María
María Poco después descendió Braulio por la orilla limpia del bosque de la cañada. No bien estuvo al lado de Juan Angel, soltó los dos perros que éste llevaba de cabestro y los detuvo por unos momentos asiéndolos del pestorejo, hasta que se persuadió que la presa estaba cerca del paso en que nos hallábamos: animólos con repetidos gritos, y desaparecieron veloces.
Carlos, Juan Angel y yo nos desplegamos en la falda. A poco vimos que empezaba a atravesarla, seguido de cerca por uno de los perros de José, el venado, que bajó por la cañada menos de lo que nos habíamos supuesto.
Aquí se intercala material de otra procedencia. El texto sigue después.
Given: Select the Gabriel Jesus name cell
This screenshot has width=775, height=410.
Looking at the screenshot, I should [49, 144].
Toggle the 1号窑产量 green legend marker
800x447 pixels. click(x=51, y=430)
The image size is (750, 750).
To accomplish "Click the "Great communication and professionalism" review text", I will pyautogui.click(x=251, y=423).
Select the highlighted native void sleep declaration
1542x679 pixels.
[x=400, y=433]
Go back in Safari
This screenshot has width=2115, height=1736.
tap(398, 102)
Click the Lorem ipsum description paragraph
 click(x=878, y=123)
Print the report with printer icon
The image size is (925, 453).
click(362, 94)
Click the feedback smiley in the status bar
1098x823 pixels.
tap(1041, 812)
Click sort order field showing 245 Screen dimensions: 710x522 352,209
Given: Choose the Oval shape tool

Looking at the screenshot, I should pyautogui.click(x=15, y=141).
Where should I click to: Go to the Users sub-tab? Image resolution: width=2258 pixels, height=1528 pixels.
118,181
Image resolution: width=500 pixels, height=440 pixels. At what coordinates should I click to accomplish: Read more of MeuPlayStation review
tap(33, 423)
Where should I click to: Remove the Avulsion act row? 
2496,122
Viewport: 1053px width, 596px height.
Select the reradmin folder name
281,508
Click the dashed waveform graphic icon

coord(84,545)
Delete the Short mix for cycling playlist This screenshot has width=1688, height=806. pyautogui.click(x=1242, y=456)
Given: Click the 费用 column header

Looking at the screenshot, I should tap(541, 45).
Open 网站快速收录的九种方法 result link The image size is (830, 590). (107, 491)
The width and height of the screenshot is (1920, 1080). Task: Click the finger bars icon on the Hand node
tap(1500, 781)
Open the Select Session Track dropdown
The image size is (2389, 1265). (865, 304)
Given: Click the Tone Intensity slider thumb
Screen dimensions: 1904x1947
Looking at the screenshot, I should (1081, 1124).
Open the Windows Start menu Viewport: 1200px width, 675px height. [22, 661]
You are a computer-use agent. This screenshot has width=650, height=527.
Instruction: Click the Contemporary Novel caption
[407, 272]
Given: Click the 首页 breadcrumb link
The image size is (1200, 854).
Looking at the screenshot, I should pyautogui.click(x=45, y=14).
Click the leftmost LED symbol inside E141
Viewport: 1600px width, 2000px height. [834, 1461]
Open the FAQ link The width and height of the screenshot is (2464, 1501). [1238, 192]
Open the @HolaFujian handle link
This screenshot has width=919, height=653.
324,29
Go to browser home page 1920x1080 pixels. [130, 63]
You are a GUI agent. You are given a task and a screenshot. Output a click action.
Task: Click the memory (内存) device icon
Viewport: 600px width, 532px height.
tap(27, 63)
A Juan Angel le blanqueaban los ojos y al reír dejaba ver hasta las muelas de su fina dentadura. Sin embargo, de haberle ordenado que permaneciera en la cañada, por si el venado volvía a ella, atravesó con Braulio, y casi a par de nuestros caballos, los pajonales y ramblas que nos separaban del río. Al caer a la vega de éste el venado, los perros perdieron el rastro, y él subió en vez de bajar.
Carlos y yo echamos pie a tierra para poder ayudar a Braulio en el fondo de la vega.
Perdida más de una hora en idas y venidas, oímos al fin los ladridos de un perro, los cuales nos dieron esperanza de que se hubiera hallado de nuevo la pista. Pero Carlos juraba al salir de un bejucal en que se había metido sin saber cómo ni cuándo, que el bruto de su negro había dejado ir la pieza río abajo.